* _What you need to do_:
Rewrite the listing below, swapping every "Instruction:" for "Goal:" and changing nothing else.

(Target position records)
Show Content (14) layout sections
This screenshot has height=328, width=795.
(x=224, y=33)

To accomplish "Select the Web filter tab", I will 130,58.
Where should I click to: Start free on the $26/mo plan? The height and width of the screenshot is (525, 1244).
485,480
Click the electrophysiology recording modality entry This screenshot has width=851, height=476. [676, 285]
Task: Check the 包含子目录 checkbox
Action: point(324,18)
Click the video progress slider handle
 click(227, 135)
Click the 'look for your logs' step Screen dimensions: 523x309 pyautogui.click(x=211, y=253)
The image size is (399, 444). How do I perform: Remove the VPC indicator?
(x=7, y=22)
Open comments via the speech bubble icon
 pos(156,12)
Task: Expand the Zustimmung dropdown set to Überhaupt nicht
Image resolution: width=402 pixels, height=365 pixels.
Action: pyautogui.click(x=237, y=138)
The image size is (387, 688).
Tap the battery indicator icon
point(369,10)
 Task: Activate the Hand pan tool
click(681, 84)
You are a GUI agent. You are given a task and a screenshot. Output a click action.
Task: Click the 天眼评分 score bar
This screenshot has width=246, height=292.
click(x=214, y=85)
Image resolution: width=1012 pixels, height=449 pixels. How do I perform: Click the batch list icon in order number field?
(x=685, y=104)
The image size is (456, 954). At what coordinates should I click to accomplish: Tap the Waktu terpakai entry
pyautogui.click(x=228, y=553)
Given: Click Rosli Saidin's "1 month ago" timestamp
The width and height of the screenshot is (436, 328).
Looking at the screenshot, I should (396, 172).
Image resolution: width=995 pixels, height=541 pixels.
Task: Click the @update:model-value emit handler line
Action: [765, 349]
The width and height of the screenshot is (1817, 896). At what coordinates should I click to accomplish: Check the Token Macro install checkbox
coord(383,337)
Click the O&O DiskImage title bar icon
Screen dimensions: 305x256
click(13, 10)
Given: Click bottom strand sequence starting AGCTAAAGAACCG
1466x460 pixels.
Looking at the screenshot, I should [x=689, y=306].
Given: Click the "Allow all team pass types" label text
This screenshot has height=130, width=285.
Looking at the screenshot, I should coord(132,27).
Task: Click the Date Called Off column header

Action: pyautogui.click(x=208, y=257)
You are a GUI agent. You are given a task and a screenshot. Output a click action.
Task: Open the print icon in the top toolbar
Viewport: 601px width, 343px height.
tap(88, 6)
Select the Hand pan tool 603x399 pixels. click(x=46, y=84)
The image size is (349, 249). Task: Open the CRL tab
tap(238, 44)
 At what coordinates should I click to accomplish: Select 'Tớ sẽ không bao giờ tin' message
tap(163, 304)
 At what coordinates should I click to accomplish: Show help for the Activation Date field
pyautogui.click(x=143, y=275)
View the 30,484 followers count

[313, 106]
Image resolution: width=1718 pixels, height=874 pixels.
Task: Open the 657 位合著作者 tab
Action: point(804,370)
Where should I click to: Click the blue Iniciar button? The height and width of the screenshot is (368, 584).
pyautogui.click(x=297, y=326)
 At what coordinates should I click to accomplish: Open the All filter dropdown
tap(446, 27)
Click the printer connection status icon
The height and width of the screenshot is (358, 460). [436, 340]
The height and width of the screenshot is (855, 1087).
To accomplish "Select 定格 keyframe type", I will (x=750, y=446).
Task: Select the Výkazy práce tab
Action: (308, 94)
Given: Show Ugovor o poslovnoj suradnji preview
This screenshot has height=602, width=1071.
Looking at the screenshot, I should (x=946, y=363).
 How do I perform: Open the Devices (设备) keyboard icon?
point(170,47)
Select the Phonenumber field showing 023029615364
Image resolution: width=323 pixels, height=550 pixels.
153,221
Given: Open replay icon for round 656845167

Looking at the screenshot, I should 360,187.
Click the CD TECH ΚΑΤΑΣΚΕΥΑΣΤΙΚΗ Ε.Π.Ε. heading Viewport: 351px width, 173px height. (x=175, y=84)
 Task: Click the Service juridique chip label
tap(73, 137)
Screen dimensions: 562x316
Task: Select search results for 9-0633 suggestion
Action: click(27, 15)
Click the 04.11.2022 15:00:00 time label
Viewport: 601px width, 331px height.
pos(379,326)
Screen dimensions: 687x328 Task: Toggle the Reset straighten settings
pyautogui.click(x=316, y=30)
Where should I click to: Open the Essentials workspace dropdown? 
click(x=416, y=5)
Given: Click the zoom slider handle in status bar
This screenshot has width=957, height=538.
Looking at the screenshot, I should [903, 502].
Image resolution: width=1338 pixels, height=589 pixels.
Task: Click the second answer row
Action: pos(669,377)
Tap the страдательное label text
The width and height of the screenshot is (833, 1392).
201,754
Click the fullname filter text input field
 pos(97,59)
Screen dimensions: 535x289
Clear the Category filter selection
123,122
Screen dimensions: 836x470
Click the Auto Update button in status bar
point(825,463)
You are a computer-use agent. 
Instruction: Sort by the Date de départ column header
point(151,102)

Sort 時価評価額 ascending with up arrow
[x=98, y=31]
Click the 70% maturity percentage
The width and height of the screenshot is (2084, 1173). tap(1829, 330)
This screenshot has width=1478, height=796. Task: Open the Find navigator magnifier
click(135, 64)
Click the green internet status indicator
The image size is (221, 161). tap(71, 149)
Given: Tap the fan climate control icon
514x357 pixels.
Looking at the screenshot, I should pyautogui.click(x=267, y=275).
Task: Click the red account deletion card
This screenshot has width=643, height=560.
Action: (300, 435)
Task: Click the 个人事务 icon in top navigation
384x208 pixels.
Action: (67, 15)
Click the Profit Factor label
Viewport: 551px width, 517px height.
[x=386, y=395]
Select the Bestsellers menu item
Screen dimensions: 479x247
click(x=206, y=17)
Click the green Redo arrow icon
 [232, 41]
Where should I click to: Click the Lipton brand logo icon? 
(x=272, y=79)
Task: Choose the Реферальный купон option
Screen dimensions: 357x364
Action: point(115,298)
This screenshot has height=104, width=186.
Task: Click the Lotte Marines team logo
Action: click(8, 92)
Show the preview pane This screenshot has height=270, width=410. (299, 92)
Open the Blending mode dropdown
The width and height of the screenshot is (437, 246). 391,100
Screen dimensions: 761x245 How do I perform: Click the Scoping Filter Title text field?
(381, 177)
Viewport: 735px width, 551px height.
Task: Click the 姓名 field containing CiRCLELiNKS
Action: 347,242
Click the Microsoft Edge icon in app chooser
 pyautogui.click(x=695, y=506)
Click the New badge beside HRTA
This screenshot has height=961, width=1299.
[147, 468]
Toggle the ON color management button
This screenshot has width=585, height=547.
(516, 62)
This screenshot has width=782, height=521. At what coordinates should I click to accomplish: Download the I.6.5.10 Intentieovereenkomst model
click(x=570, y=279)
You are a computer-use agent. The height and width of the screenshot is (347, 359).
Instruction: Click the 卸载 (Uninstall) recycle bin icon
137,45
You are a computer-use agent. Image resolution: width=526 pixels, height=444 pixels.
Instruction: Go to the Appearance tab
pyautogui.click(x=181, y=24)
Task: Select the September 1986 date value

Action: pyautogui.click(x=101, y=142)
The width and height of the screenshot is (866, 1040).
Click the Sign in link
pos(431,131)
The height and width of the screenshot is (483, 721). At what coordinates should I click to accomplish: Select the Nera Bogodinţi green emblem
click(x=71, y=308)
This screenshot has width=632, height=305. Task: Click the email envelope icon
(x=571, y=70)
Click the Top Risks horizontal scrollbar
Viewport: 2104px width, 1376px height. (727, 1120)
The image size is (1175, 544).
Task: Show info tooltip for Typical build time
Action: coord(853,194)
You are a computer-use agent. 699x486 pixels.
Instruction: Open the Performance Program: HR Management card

* _Written response_:
Show Content (14) layout sections
This screenshot has height=328, width=795.
(x=224, y=33)

To accomplish "Select the Web filter tab", I will 130,58.
Where should I click to: Start free on the $26/mo plan? The height and width of the screenshot is (525, 1244).
485,480
Click the electrophysiology recording modality entry This screenshot has width=851, height=476. [676, 285]
Task: Check the 包含子目录 checkbox
Action: point(324,18)
Click the video progress slider handle
 click(227, 135)
Click the 'look for your logs' step Screen dimensions: 523x309 pyautogui.click(x=211, y=253)
The image size is (399, 444). How do I perform: Remove the VPC indicator?
(x=7, y=22)
Open comments via the speech bubble icon
 pos(156,12)
Task: Expand the Zustimmung dropdown set to Überhaupt nicht
Image resolution: width=402 pixels, height=365 pixels.
Action: pyautogui.click(x=237, y=138)
The image size is (387, 688).
Tap the battery indicator icon
point(369,10)
 Task: Activate the Hand pan tool
click(681, 84)
You are a GUI agent. You are given a task and a screenshot. Output a click action.
Task: Click the 天眼评分 score bar
This screenshot has width=246, height=292.
click(x=214, y=85)
Image resolution: width=1012 pixels, height=449 pixels. How do I perform: Click the batch list icon in order number field?
(x=685, y=104)
The image size is (456, 954). At what coordinates should I click to accomplish: Tap the Waktu terpakai entry
pyautogui.click(x=228, y=553)
Given: Click Rosli Saidin's "1 month ago" timestamp
The width and height of the screenshot is (436, 328).
Looking at the screenshot, I should (396, 172).
Image resolution: width=995 pixels, height=541 pixels.
Task: Click the @update:model-value emit handler line
Action: [765, 349]
The width and height of the screenshot is (1817, 896). At what coordinates should I click to accomplish: Check the Token Macro install checkbox
coord(383,337)
Click the O&O DiskImage title bar icon
Screen dimensions: 305x256
click(13, 10)
Given: Click bottom strand sequence starting AGCTAAAGAACCG
1466x460 pixels.
Looking at the screenshot, I should [x=689, y=306].
Given: Click the "Allow all team pass types" label text
This screenshot has height=130, width=285.
Looking at the screenshot, I should coord(132,27).
Task: Click the Date Called Off column header

Action: pyautogui.click(x=208, y=257)
You are a GUI agent. You are given a task and a screenshot. Output a click action.
Task: Open the print icon in the top toolbar
Viewport: 601px width, 343px height.
tap(88, 6)
Select the Hand pan tool 603x399 pixels. click(x=46, y=84)
The image size is (349, 249). Task: Open the CRL tab
tap(238, 44)
 At what coordinates should I click to accomplish: Select 'Tớ sẽ không bao giờ tin' message
tap(163, 304)
 At what coordinates should I click to accomplish: Show help for the Activation Date field
pyautogui.click(x=143, y=275)
View the 30,484 followers count

[313, 106]
Image resolution: width=1718 pixels, height=874 pixels.
Task: Open the 657 位合著作者 tab
Action: point(804,370)
Where should I click to: Click the blue Iniciar button? The height and width of the screenshot is (368, 584).
pyautogui.click(x=297, y=326)
 At what coordinates should I click to accomplish: Open the All filter dropdown
tap(446, 27)
Click the printer connection status icon
The height and width of the screenshot is (358, 460). [436, 340]
The height and width of the screenshot is (855, 1087).
To accomplish "Select 定格 keyframe type", I will (x=750, y=446).
Task: Select the Výkazy práce tab
Action: (308, 94)
Given: Show Ugovor o poslovnoj suradnji preview
This screenshot has height=602, width=1071.
Looking at the screenshot, I should (x=946, y=363).
 How do I perform: Open the Devices (设备) keyboard icon?
point(170,47)
Select the Phonenumber field showing 023029615364
Image resolution: width=323 pixels, height=550 pixels.
153,221
Given: Open replay icon for round 656845167

Looking at the screenshot, I should 360,187.
Click the CD TECH ΚΑΤΑΣΚΕΥΑΣΤΙΚΗ Ε.Π.Ε. heading Viewport: 351px width, 173px height. (x=175, y=84)
 Task: Click the Service juridique chip label
tap(73, 137)
Screen dimensions: 562x316
Task: Select search results for 9-0633 suggestion
Action: click(27, 15)
Click the 04.11.2022 15:00:00 time label
Viewport: 601px width, 331px height.
pos(379,326)
Screen dimensions: 687x328 Task: Toggle the Reset straighten settings
pyautogui.click(x=316, y=30)
Where should I click to: Open the Essentials workspace dropdown? 
click(x=416, y=5)
Given: Click the zoom slider handle in status bar
This screenshot has width=957, height=538.
Looking at the screenshot, I should [903, 502].
Image resolution: width=1338 pixels, height=589 pixels.
Task: Click the second answer row
Action: pos(669,377)
Tap the страдательное label text
The width and height of the screenshot is (833, 1392).
201,754
Click the fullname filter text input field
 pos(97,59)
Screen dimensions: 535x289
Clear the Category filter selection
123,122
Screen dimensions: 836x470
Click the Auto Update button in status bar
point(825,463)
You are a computer-use agent. 
Goal: Sort by the Date de départ column header
point(151,102)

Sort 時価評価額 ascending with up arrow
[x=98, y=31]
Click the 70% maturity percentage
The width and height of the screenshot is (2084, 1173). tap(1829, 330)
This screenshot has width=1478, height=796. Task: Open the Find navigator magnifier
click(135, 64)
Click the green internet status indicator
The image size is (221, 161). tap(71, 149)
Given: Tap the fan climate control icon
514x357 pixels.
Looking at the screenshot, I should pyautogui.click(x=267, y=275).
Task: Click the red account deletion card
This screenshot has width=643, height=560.
Action: (300, 435)
Task: Click the 个人事务 icon in top navigation
384x208 pixels.
Action: (67, 15)
Click the Profit Factor label
Viewport: 551px width, 517px height.
[x=386, y=395]
Select the Bestsellers menu item
Screen dimensions: 479x247
click(x=206, y=17)
Click the green Redo arrow icon
 [232, 41]
Where should I click to: Click the Lipton brand logo icon? 
(x=272, y=79)
Task: Choose the Реферальный купон option
Screen dimensions: 357x364
Action: point(115,298)
This screenshot has height=104, width=186.
Task: Click the Lotte Marines team logo
Action: click(8, 92)
Show the preview pane This screenshot has height=270, width=410. (299, 92)
Open the Blending mode dropdown
The width and height of the screenshot is (437, 246). 391,100
Screen dimensions: 761x245 How do I perform: Click the Scoping Filter Title text field?
(381, 177)
Viewport: 735px width, 551px height.
Task: Click the 姓名 field containing CiRCLELiNKS
Action: 347,242
Click the Microsoft Edge icon in app chooser
 pyautogui.click(x=695, y=506)
Click the New badge beside HRTA
This screenshot has height=961, width=1299.
[147, 468]
Toggle the ON color management button
This screenshot has width=585, height=547.
(516, 62)
This screenshot has width=782, height=521. At what coordinates should I click to accomplish: Download the I.6.5.10 Intentieovereenkomst model
click(x=570, y=279)
You are a computer-use agent. The height and width of the screenshot is (347, 359).
Goal: Click the 卸载 (Uninstall) recycle bin icon
137,45
You are a computer-use agent. Image resolution: width=526 pixels, height=444 pixels.
Goal: Go to the Appearance tab
pyautogui.click(x=181, y=24)
Task: Select the September 1986 date value

Action: pyautogui.click(x=101, y=142)
The width and height of the screenshot is (866, 1040).
Click the Sign in link
pos(431,131)
The height and width of the screenshot is (483, 721). At what coordinates should I click to accomplish: Select the Nera Bogodinţi green emblem
click(x=71, y=308)
This screenshot has width=632, height=305. Task: Click the email envelope icon
(x=571, y=70)
Click the Top Risks horizontal scrollbar
Viewport: 2104px width, 1376px height. (727, 1120)
The image size is (1175, 544).
Task: Show info tooltip for Typical build time
Action: coord(853,194)
You are a computer-use agent. 699x486 pixels.
Goal: Open the Performance Program: HR Management card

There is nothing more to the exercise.